- The task: Check each line below for the word "heading". Then give only how many lines have it.

- Data under study:
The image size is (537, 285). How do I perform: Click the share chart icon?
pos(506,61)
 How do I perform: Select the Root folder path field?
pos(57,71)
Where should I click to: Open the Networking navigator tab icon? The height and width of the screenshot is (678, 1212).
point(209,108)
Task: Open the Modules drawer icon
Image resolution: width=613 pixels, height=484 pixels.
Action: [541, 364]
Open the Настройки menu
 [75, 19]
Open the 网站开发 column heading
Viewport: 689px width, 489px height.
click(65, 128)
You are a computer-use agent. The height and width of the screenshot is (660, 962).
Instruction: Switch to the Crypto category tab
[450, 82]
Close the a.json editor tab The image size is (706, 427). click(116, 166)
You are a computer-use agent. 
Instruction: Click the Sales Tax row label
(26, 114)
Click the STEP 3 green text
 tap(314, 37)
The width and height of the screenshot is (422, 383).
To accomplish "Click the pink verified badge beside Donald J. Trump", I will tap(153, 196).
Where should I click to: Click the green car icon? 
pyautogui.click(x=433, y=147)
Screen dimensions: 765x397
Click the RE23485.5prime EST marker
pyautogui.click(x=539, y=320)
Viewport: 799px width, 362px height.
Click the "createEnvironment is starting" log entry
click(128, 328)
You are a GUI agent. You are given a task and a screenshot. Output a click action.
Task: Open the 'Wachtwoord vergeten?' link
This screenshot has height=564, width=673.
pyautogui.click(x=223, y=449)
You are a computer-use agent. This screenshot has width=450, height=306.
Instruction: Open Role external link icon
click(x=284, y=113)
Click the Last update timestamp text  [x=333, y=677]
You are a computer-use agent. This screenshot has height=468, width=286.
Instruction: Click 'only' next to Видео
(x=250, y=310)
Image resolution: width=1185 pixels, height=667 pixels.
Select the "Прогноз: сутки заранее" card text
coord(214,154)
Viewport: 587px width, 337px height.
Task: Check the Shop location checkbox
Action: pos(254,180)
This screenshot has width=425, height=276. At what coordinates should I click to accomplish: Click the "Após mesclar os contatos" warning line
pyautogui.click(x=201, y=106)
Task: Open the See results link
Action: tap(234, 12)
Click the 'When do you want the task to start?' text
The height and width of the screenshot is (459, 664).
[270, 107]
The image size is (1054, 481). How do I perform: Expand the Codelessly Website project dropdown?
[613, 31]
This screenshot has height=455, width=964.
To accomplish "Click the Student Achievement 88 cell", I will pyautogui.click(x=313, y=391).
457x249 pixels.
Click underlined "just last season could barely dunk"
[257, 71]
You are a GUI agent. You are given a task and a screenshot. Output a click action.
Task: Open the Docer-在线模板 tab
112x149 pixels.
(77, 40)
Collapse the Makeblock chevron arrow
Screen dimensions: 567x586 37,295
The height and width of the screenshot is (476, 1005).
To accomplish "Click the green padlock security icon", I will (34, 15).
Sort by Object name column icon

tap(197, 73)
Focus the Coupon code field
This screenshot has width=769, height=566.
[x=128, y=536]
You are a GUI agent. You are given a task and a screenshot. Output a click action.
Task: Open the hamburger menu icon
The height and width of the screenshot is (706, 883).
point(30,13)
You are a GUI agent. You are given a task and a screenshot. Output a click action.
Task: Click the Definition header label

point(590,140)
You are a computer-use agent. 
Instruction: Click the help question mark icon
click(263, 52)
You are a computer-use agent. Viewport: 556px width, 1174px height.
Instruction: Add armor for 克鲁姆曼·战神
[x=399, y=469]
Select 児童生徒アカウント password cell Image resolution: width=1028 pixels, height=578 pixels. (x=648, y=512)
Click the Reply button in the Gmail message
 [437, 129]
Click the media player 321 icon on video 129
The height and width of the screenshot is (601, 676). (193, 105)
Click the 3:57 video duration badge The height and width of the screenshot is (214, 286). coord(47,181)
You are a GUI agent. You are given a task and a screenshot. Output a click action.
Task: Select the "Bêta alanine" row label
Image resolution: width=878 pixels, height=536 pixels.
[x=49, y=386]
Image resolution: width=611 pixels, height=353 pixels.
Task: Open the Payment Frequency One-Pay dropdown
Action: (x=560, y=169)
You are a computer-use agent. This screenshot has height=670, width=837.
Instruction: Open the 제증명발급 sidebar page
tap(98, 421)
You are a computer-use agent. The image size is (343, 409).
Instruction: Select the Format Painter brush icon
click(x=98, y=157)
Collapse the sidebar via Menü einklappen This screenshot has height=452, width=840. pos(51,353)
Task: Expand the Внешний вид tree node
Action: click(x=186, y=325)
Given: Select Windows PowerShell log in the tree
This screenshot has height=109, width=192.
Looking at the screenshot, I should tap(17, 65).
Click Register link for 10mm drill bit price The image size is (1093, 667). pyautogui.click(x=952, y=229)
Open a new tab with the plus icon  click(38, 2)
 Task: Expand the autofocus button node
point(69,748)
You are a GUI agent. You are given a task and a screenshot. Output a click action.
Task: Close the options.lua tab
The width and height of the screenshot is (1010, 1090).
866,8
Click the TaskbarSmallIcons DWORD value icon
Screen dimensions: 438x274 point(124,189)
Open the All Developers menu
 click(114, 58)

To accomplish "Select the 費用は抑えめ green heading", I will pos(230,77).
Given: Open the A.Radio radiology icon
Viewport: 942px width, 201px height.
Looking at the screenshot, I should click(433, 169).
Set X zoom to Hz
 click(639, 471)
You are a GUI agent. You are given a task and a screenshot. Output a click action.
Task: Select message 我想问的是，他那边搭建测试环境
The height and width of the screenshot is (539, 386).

- Exercise solution: 2